José Horta Manzano
O século 19 marcou o apogeu da colonização da África pelas potências europeias. No final do século, o continente estava fatiado e repartido entre poucos países colonizadores. França e Inglaterra detinham a parte do leão. Os ingleses controlavam boa parte da costa Leste, enquanto os franceses mandavam no Oeste – aquela protuberância rombuda da África, que se projeta no Oceano Atlântico.
As potências europeias saíram enfraquecidas da Segunda Guerra mundial. O nacionalismo africano encontrou terreno fértil para se afirmar. Nos anos 1950-1960, não houve como segurar o movimento: uma a uma, foram pipocando novas nações recém-independentizadas.
A República Centro-Africana alcançou a independência em 1960. Trata-se de um território sem saída para o mar, pouco populoso mas de bom tamanho (maior que a França e maior que o estado de Minas Gerais).
Nas primeiras décadas após a onda de independência, a França conservou forte influência sobre as antigas colônias. Hoje em dia, a presença francesa é menos marcante mas, naquele tempo, Paris era o fazedor de reis. Para ser bem sucedido, todo golpe de Estado tinha de ter o apoio do antigo colonizador.
Em 1965, por meio de um golpe e com apoio francês, Jean-Bédel Bokassa foi alçado à liderança da África Central. Enquanto o governo do novo ditador seguia conforme aos interesses de Paris, tudo foi bem. Em 1976, deslumbrado com o poder, Bokassa inventou que queria transformar o país em império, e que ele seria o imperador. Assim foi feito. Houve festa de coroação, com trono, manto, cetro, coroa, diamantes e pedras preciosas. Um remake da sagração de Napoleão.
Tornado imperador, Bokassa impôs uma política autoritária e excessivamente repressiva. Sua política tomou nova direção, que contrariava os interesses franceses. Três anos depois da proclamação do império, Bokassa foi destituído por um golpe de Estado fomentado e financiado pela França.
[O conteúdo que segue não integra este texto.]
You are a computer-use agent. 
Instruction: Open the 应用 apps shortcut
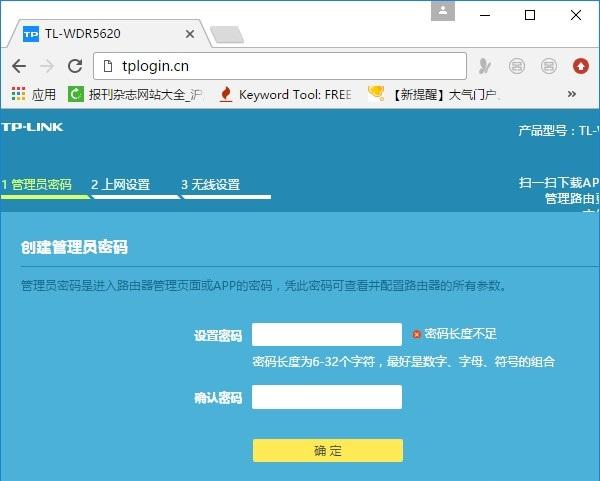(x=34, y=94)
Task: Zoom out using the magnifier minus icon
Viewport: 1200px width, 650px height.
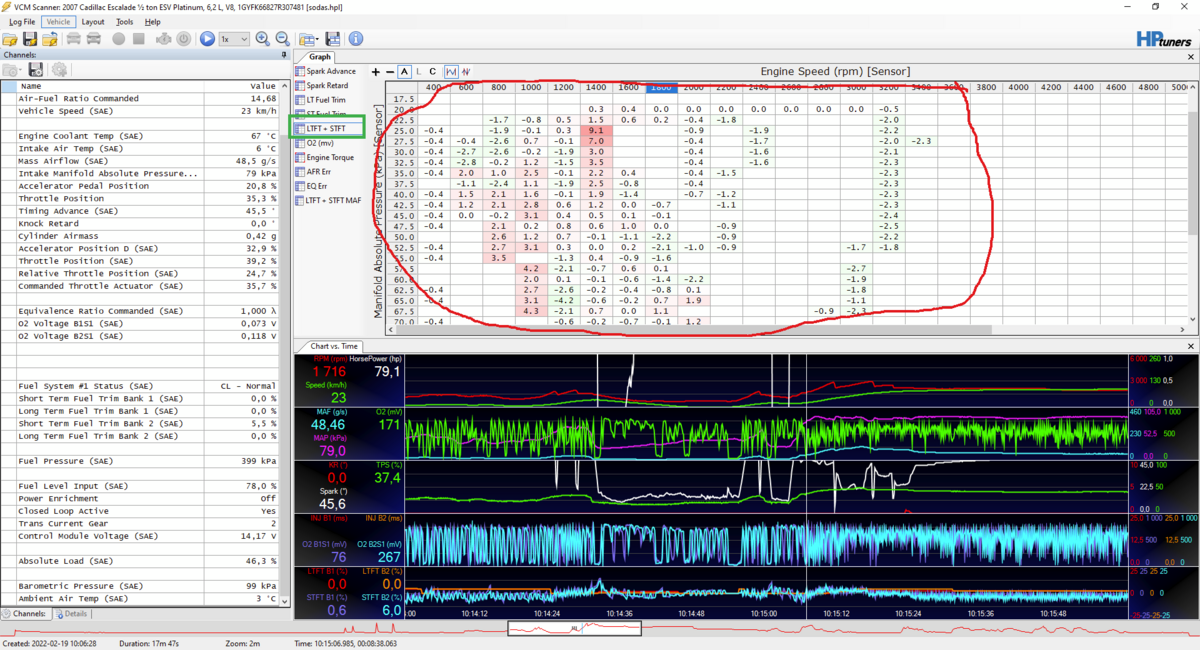Action: click(282, 39)
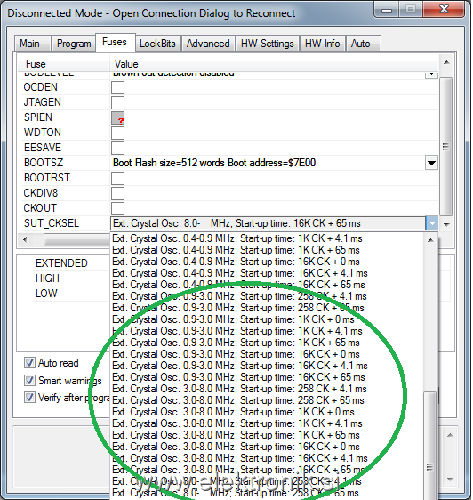This screenshot has width=473, height=500.
Task: Go to the HW Settings tab
Action: click(267, 44)
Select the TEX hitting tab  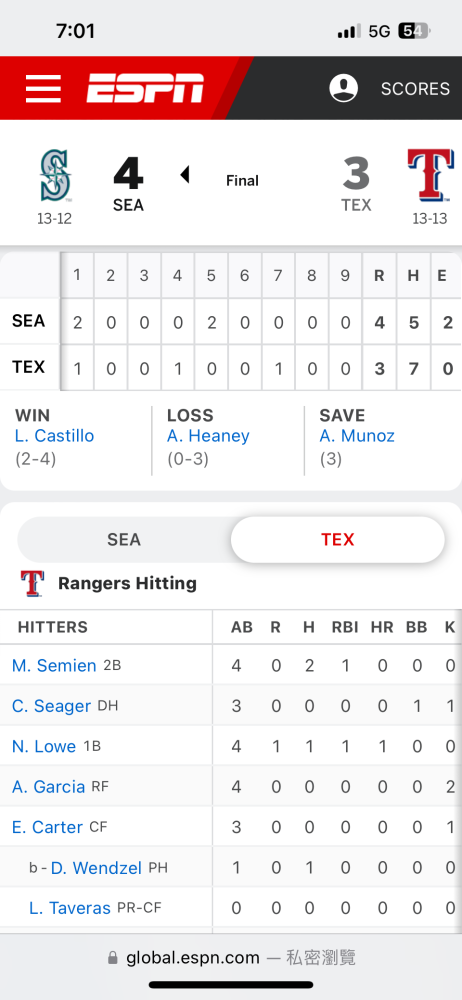[338, 540]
Isso aconteceu em setembro de 1979.
Um mês depois, em outubro de 1979, o Canard Enchaîné, popular semanário francês de sátira política, revelou que Valéry Giscard d’Estaing, presidente da França, tinha sido presenteado pelo imperador Bokassa com 30 quilates de diamantes. Considerando que o preço médio do diamante lapidado é de 12.000 euros por quilate, isso dá um total de 360 mil euros (R$ 1,8 mi). O escândalo se alastrou mais rápido que fake news.
Giscard d’Estaing estava em plena campanha de reeleição à Presidência. A notícia não podia cair em momento pior. A oposição fez a festa e ajudou a pisar na ferida. Abafa daqui, abafa dali, a história nunca foi elucidada preto no branco. Fica ao gosto do freguês. Por minha parte, acredito que o propagador da notícia tenha sido o próprio imperador africano destituído. Foi vingança pelo golpe de Estado que o arrancou do trono, fomentado pelo governo francês. O caso entrou para a história como Les diamants de Bokassa (Os diamantes de Bokassa).
Giscard d’Estaing acabou perdendo a reeleição. O desastre de imagem causado pelos diamantes do imperador há de ter contribuído para a derrota.
Estourou semana passada, no Brasil, o caso dos diamantes de Bolsonaro. Assim que fiquei sabendo, lembrei imediatamente dos “diamants de Bokassa”. Se a história das pedras das Arábias tivesse vindo à tona antes, Bolsonaro poderia até ter perdido a eleição. Mas… que bobagem estou dizendo! Ele já foi derrotado!
A saga dos diamantes ainda vai dar pano pra manga. Ninguém dá um presente de 3 milhões de euros sem ter um bom motivo pra isso. Reis, xeiques e emires são podres de ricos, mas nem por isso saem distribuindo milhões assim, sem mais nem menos. Alguns pontos ainda estão nebulosos.
Por que razão esse mimo milionário foi dado a Bolsonaro? Qual foi a contrapartida?
Outra curiosidade é o fato de ter sido necessário designar o sub do sub para viajar à Arábia, tomar posse da encomenda e embarcar num avião de volta carregando essa fortuna numa mochila(!). Por que é que Bolsonaro não trouxe na bagagem presidencial? Por que é que o presente não veio por mala diplomática árabe, para ser entregue ao capitão em Brasília?
Quem sabe um dia teremos as respostas. Ou será que o escândalo vai continuar enevoado para todo o sempre?